Died: December 22, 2018

PADDY Ashdown, who has died aged 77, led the Liberal Democrats for more than a decade, from 1988 to 1999; he was their first leader after the merger between the Liberal Party and the Social Democrats when national support was at just three per cent, but greatly increased their standing and became one of the UK’s best-known and well-regarded political figures during the 1990s.

His military and diplomatic background led him into a number of high-profile roles after he stood down as Lib Dem leader, notably in dealing with the fallout from the break-up of the former Yugoslavia, latterly as the High Representative for Bosnia and Herzegovina (2002-2006); he also chaired the Lib Dem Election Committee for the 2015 General Election and had in recent months been an outspoken critic of Brexit.
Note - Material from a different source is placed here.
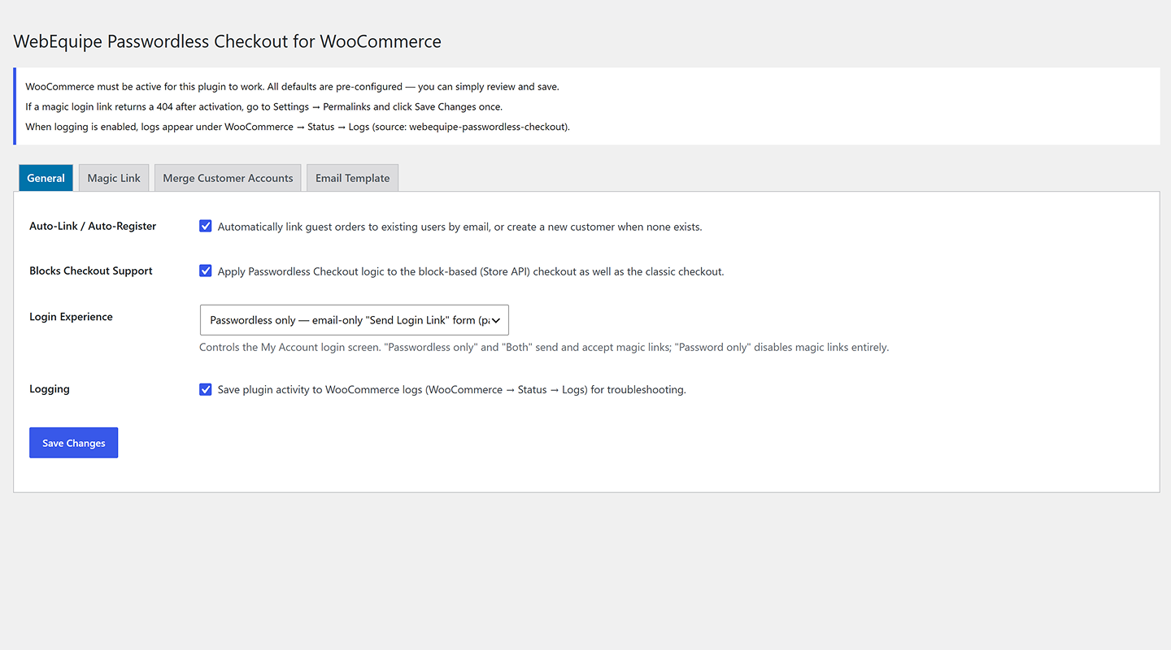Image resolution: width=1171 pixels, height=650 pixels.
Task: Click the 'Apply Passwordless Checkout logic' label text
Action: [x=471, y=271]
Ashdown’s period in charge of the Lib Dems eventually saw the party, after a slight fall in the 1992 election, greatly increase their parliamentary representation (though their overall share of the UK vote stayed more or less static). He represented, and helped to bring about, the ascendency of the social democratic tendency within the party.

His political views – outlined in Citizens’ Britain: A Radical Agenda for the 1990s (1989); Beyond Westminster (1992) and Making Change Our Ally (1994) – favoured Scandinavian-style social democracy, the EU, and open markets with a hefty dose of government regulation, as well as the perennial cry from his party for a reform of the voting system; he was mildly sceptical and critical of the US, and scathing about the British establishment, though he himself could have been seen as a textbook example of its products.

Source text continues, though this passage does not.